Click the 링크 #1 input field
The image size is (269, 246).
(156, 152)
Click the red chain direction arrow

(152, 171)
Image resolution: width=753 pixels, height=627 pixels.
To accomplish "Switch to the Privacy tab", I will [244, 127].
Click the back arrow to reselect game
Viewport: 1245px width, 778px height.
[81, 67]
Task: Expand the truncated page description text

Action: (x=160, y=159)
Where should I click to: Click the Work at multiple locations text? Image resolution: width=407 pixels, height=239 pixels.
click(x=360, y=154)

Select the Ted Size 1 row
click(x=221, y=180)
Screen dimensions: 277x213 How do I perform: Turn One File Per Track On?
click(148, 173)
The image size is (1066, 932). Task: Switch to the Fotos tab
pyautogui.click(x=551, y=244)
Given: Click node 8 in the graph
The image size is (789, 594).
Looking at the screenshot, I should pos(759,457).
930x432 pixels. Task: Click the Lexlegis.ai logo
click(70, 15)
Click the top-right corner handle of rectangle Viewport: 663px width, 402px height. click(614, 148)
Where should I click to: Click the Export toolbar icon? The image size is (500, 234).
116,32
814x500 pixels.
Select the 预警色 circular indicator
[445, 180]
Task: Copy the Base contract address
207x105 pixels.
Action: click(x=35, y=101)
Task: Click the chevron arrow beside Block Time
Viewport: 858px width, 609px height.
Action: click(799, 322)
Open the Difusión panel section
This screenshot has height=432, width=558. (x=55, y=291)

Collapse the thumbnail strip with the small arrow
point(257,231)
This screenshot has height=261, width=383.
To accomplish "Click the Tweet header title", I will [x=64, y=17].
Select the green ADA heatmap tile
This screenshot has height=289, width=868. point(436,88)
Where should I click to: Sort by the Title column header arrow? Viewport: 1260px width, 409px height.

> **What the task asks**:
Restate every entry above exactly as it stands.

> **Output**:
Click the 링크 #1 input field
The image size is (269, 246).
(156, 152)
Click the red chain direction arrow

(152, 171)
Image resolution: width=753 pixels, height=627 pixels.
To accomplish "Switch to the Privacy tab", I will [244, 127].
Click the back arrow to reselect game
Viewport: 1245px width, 778px height.
[81, 67]
Task: Expand the truncated page description text

Action: (x=160, y=159)
Where should I click to: Click the Work at multiple locations text? Image resolution: width=407 pixels, height=239 pixels.
click(x=360, y=154)

Select the Ted Size 1 row
click(x=221, y=180)
Screen dimensions: 277x213 How do I perform: Turn One File Per Track On?
click(148, 173)
The image size is (1066, 932). Task: Switch to the Fotos tab
pyautogui.click(x=551, y=244)
Given: Click node 8 in the graph
The image size is (789, 594).
Looking at the screenshot, I should pos(759,457).
930x432 pixels. Task: Click the Lexlegis.ai logo
click(70, 15)
Click the top-right corner handle of rectangle Viewport: 663px width, 402px height. click(614, 148)
Where should I click to: Click the Export toolbar icon? The image size is (500, 234).
116,32
814x500 pixels.
Select the 预警色 circular indicator
[445, 180]
Task: Copy the Base contract address
207x105 pixels.
Action: click(x=35, y=101)
Task: Click the chevron arrow beside Block Time
Viewport: 858px width, 609px height.
Action: click(799, 322)
Open the Difusión panel section
This screenshot has height=432, width=558. (x=55, y=291)

Collapse the thumbnail strip with the small arrow
point(257,231)
This screenshot has height=261, width=383.
To accomplish "Click the Tweet header title", I will [x=64, y=17].
Select the green ADA heatmap tile
This screenshot has height=289, width=868. point(436,88)
Where should I click to: Sort by the Title column header arrow? Viewport: 1260px width, 409px height.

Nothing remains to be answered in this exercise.